If $x\in X$, let $C(x)$ the path component of $x$ (the biggest path connected set containing $x$), and similarly if $y\in Y$. Let $C(X)$ and $C(Y)$ the family of all path components of $X$ and $Y$.
Let $f:X\to Y$ be a homotopy equivalence.

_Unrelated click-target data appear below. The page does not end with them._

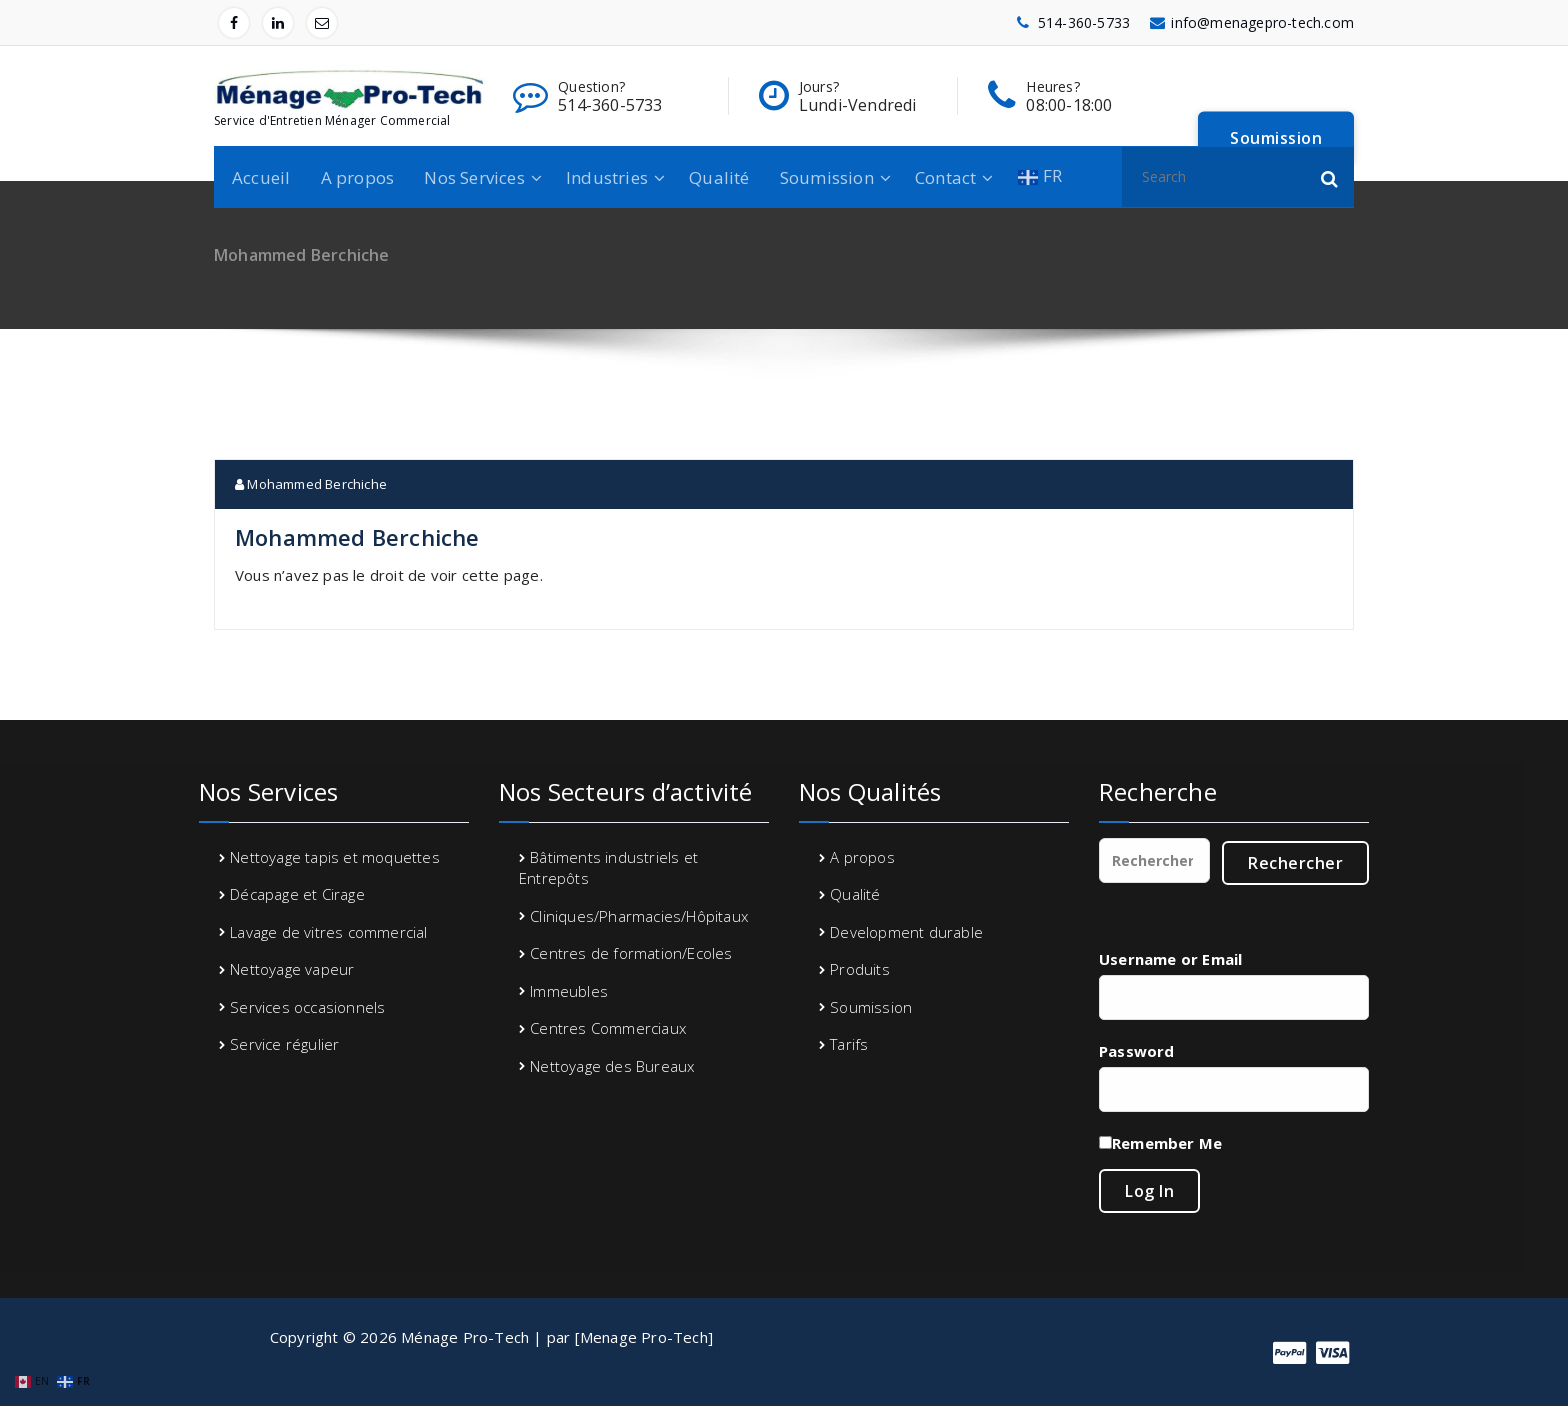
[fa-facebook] (234, 23)
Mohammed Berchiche (311, 484)
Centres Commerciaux (608, 1028)
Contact (945, 177)
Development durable (906, 932)
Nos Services (474, 177)
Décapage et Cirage (297, 894)
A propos (358, 177)
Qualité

We define $G:C(X)\to C(Y)$ by $G(C(x))=C(f(x))$. Then I want to prove that:
1) $G$ is a bijection.
2) $C(x)$ and $G(C(x))=C(f(x))$ are homotopy equivalent.
This is what we have:
We know that $f$ is continuous and there exists $g:Y\to X$ continuous such that $g\circ f$ is homotopic to $1_X$ and $f\circ g$ is homotopic to $1_Y$.
Then, exist $h_1:X\times [0,1]\to X$ continuous such that $h_X(x,0)=g(f(x))$ and $h_X(x,1)=x$ for each $x\in X$, and $h_2:Y\times [0,1]\to Y$ continuous such that $h_2(y,0)=f(g(y))$ and $h_2(y,1)=y$ for each $y\in Y$.
1) I don't know how to prove $G$ is a bijection. If $C(f(x))=C(f(y))$, why it is $C(x)=C(y)$? And if $C(y)\in C(Y)$ is arbitrary, why does exist $x\in X$ such that $C(f(x))=C(y)$?
2) We need to show a homotopy equivalence $f':C(x)\to C(f(x))$. How should we define such $f'$?